Content-less comments that derail the conversation, comments that are needlessly inflammatory - these are the kinds of meta comments that are not wanted.
I don't play trumpet, but I think that is basically what is going on. You can do pinch harmonics on guitar, which silence certain harmonics or even the fundamental while retaining others. It sounds like changing mouth shape does a similar thing on trumpet.
Yes, that's exactly right. "Covering but not fretting" a string on the guitar will dampen the lowest harmonic because the full length of the string is unavailable for vibration [1]; frequency is one over wavelength (e.g. twice the frequency is one half the wavelength). You can pluck either side of the string when covering it to produce the same harmonic (neck side or body side).

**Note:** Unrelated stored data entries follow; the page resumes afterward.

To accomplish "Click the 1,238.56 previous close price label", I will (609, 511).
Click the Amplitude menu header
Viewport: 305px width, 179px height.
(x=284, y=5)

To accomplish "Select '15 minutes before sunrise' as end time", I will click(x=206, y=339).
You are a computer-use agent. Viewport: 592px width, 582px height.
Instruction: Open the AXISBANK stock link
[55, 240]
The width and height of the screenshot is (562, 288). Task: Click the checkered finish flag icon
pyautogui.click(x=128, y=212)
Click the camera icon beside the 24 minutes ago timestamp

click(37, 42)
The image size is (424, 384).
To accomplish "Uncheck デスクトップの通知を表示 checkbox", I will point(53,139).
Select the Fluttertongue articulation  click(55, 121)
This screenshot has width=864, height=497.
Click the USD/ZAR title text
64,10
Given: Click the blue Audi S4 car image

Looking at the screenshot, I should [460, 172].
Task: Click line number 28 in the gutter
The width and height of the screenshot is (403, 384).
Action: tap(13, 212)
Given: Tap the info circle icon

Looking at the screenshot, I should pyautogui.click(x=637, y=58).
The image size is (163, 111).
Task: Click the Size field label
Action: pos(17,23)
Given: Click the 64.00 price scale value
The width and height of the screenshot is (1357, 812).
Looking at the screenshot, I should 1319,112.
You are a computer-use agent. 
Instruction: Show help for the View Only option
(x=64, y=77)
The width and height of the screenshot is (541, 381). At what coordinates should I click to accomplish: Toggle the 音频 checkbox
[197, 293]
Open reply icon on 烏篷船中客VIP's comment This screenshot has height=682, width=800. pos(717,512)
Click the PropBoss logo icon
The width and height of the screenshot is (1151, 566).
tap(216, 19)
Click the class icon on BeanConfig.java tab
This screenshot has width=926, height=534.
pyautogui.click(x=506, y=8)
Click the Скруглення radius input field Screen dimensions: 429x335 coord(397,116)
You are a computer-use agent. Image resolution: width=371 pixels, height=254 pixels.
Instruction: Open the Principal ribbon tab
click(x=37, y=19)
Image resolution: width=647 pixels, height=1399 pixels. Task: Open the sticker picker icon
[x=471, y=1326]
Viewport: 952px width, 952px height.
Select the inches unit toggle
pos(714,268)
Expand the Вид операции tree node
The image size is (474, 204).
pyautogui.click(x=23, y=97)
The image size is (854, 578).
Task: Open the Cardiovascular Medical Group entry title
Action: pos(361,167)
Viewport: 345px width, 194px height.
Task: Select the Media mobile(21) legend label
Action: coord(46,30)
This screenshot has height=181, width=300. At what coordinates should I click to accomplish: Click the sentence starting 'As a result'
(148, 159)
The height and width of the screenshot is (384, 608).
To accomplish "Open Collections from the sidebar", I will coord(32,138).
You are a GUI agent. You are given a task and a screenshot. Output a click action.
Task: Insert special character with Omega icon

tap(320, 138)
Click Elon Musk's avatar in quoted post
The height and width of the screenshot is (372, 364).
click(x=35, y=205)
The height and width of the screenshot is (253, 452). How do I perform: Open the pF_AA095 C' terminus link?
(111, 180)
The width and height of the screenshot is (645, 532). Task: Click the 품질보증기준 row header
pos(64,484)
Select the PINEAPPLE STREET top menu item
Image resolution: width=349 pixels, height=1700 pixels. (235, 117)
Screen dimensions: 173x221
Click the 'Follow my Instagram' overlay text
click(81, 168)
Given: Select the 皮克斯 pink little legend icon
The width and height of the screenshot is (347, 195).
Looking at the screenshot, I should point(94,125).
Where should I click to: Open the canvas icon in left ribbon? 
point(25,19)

On a trumpet, the embouchure will affect the frequency of the vibration of the air compressed in the tube, and simply drop out lower harmonics, as can be confirmed via spectrogram.
The same thing happens on a guitar, leetcrew I encourage you to try the spectrogram linked at that site with your guitar to note the effect [0].
[0] https://musiclab.chromeexperiments.com/Spectrogram
[1] I am under the impression that the fundamental tone of the string requires the whole string-length to resonate, and if it is clamped, pinched, or otherwise muted all you will hear are resonant harmonics that can exist on smaller string segment lengths.
Yes, to first oder, a trumpet is a long tube with a standing wave, which works conceptually like a string (but with different boundary conditions). It's probably the player's imposed frequency hitting multiples of the lowest resonance frequency that leads to different tones.
Great video. In case it's not obvious, the different notes are purely a function of pick/thumb placement. The guitarist is not changing frets, but he seems unable to resist throwing in some vibrato :)
Yeah, on a trumpet you can play multiple notes with the same fingering. The set of notes you can play with a fixed fingering comes from the harmonic series. A bugle is essentially a trumpet with a fixed length of tubing, and famous bugle calls like Reveille and Taps all come from that harmonic series (and can also be played on a trumpet without varying the valves).
My understanding of how this works is that the length of the trumpet's tubing (at any given fingering) permits the air to resonate in standing waves only at one of the frequencies in a harmonic series. The player's lips can vibrate at any frequency on their own, but the big column of air inside the trumpet will essentially lock the column of air into vibrating at the closest frequency in that set.
I'm a guitar player who took a few months of trumpet lessons when I was a kid. I recall that you can produce several different notes with the same fingering on the trumpet depending on the shape of your mouth. is this similar to the natural harmonics you can produce with a guitar by covering (but not fretting) the strings at certain nodes?